Provided passage.
I Love New Metrics!

Except when I don’t.

This story is about O-Swing %, which measures the number of times a batter swings at pitches out of the strike zone. The writer says that O-Swing % is really interesting, and then goes on to prove (unless his numbers are wrong) that it is pretty much meaningless.

What is actually interesting is that the writer does a decent job of demonstrating why the apparently broad swing in O-Swing % numbers is meaningless. It boils down to the fact that some batters swing more, and so they hit the ball more. While some batters swing less, and hit the ball less. Consider 0-Swing % exhausted, at least for now.

When there is reliable pitch location information there will doubtless be information derived from these numbers that will be of interest, but it certainly won’t be simple or absolute. The game isn’t simply a matter of cause and effect, but a complex system of adjustments and readjustments that change how everything happens. It seems to me the miracle is that the game is played on the same sized field now as it was 100+ years ago. In that context, the variation in results should lead us to explore what changes have been made.

But that has nothing to do with O-Swing %.

Major League Baseballs outdated, misleading offset camera angle.

By Greg Hanlon – Slate Magazine

I’ve written about this in the past. What this story adds, however, is a better view of what happens when the camera is right behind the pitcher. In order to see the hitter the camera has to be higher. This, it turns out, is just fine for inside-outside calls, but fails miserably to yield better calls on the high and low stuff. The examples are illuminating, in any case.

Streaming games on the iPod Touch (and iPhone, too)

That’s an ad, because this is an endorsement. It is an ad for Apple iPod touch 16 GB (2nd Generation) LATEST MODEL

I own an iPod Touch 2nd generation model, and yesterday new operating software came out. I downloaded it right away. There was a $10 charge for adding the software to your old machine, which irks some but is fine by me if I get more, and this upgrade promised some cool stuff. I won’t get into that other than to say that the voice recorder alone was worth the fee.

[Collected data entries]
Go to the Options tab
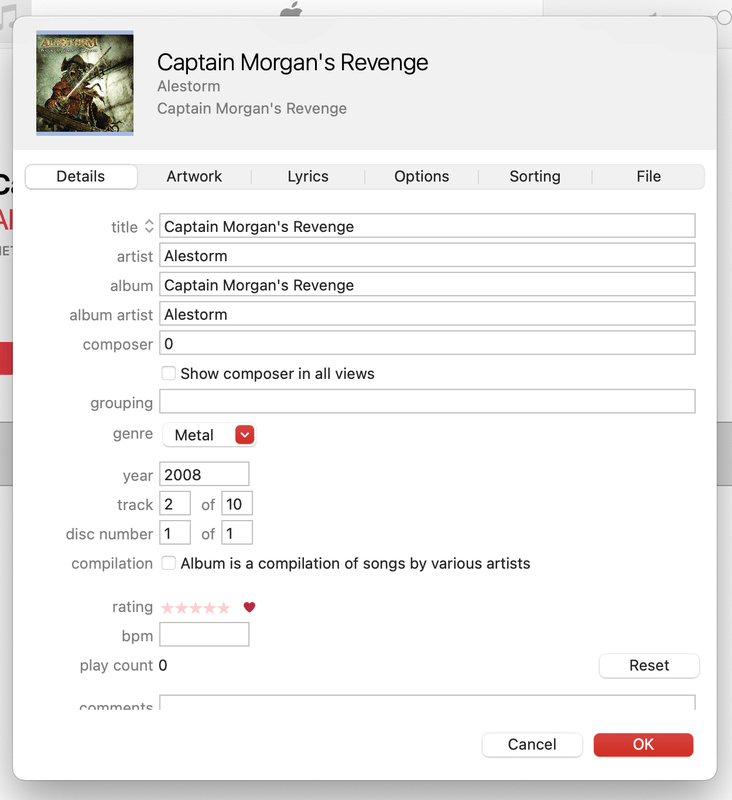The width and height of the screenshot is (732, 800). click(421, 176)
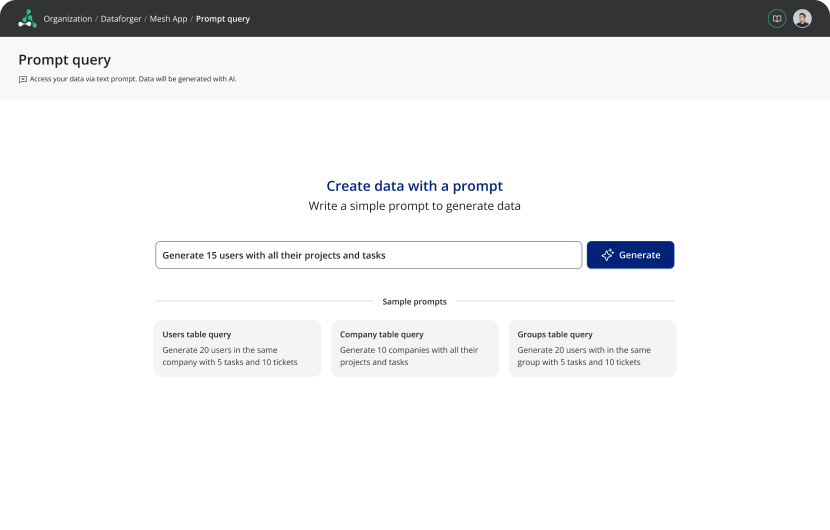The image size is (830, 530).
Task: Open Mesh App breadcrumb link
Action: click(x=168, y=19)
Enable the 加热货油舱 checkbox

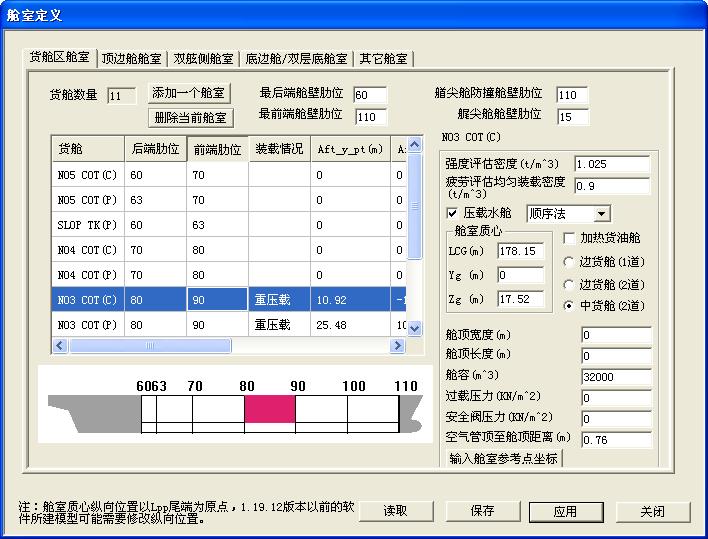pyautogui.click(x=570, y=239)
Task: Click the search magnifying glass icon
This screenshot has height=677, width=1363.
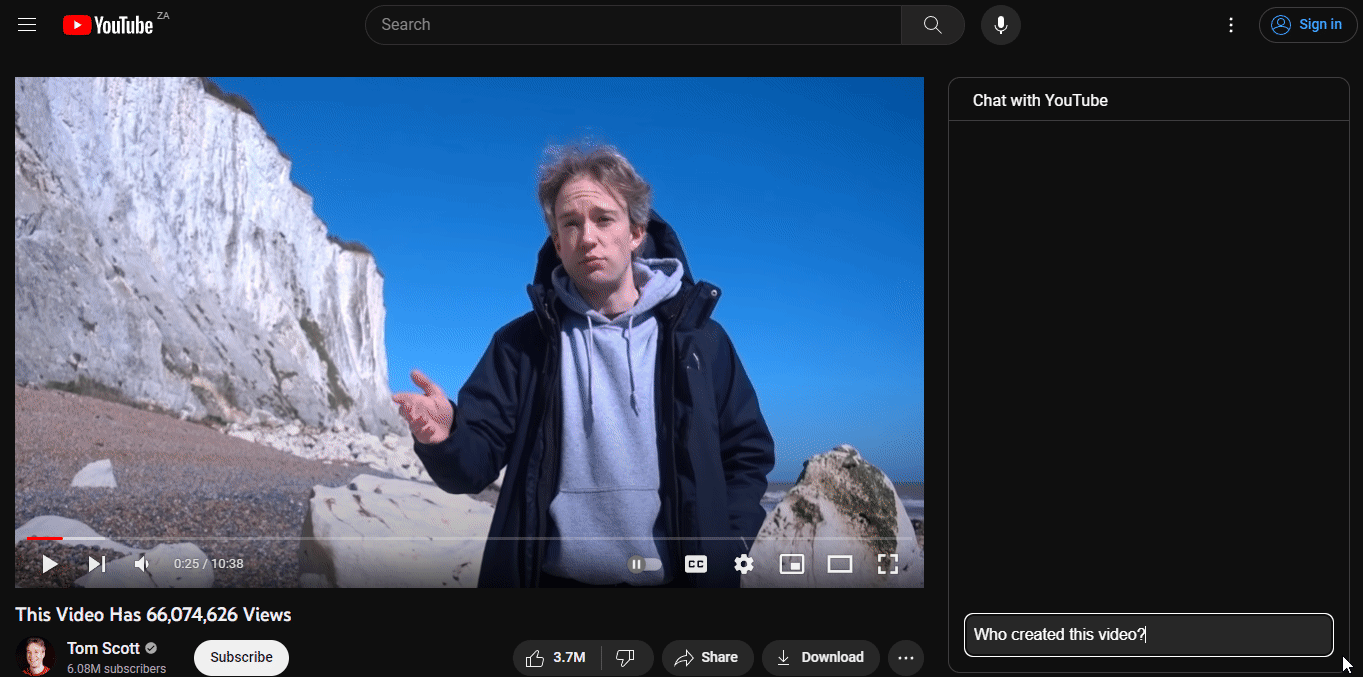Action: pyautogui.click(x=931, y=24)
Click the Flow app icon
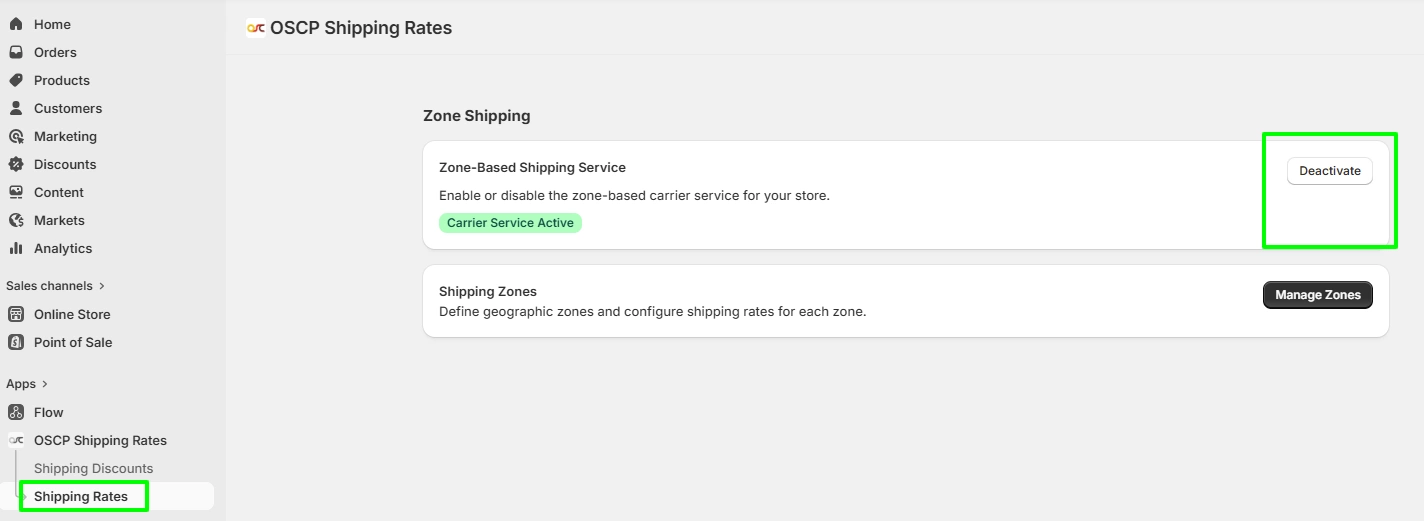 tap(16, 412)
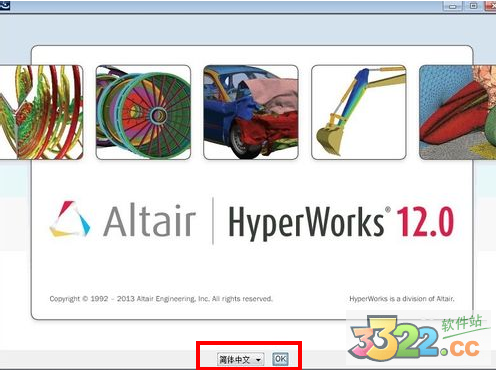Click the red 12.0 version number
The image size is (496, 370).
pos(425,221)
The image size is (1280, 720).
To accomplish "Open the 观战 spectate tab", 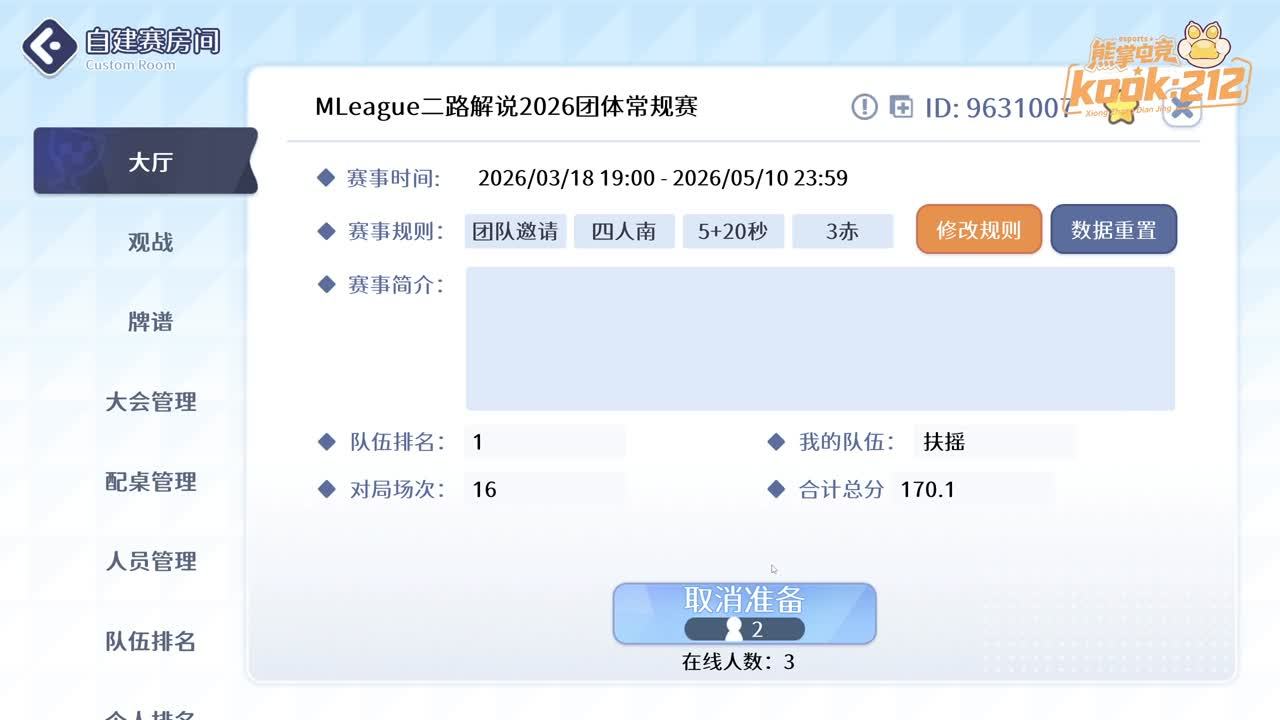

Tasks to carry out.
a. Decide whether each statement agrees with the blog post, and back each verdict with the deciding words quoted from it: (i) O-Swing % counts how often a batter swings at pitches outside the strike zone. (ii) Placing the camera directly behind the pitcher produces better calls on high and low pitches. (iii) The writer felt the voice recorder by itself justified the upgrade fee.
b. Reproduce the blog post starting with "I’ve written about" and going on through "(and iPhone, too)".
The rows have nothing to do with the blog post.

Answers for each item.
a.
(i) Yes: "measures the number of times a batter swings at pitches out of the strike zone"
(ii) No: "fails miserably to yield better calls on the high and low stuff"
(iii) Yes: "the voice recorder alone was worth the fee"

b.
I’ve written about this in the past. What this story adds, however, is a better view of what happens when the camera is right behind the pitcher. In order to see the hitter the camera has to be higher. This, it turns out, is just fine for inside-outside calls, but fails miserably to yield better calls on the high and low stuff. The examples are illuminating, in any case.

Streaming games on the iPod Touch (and iPhone, too)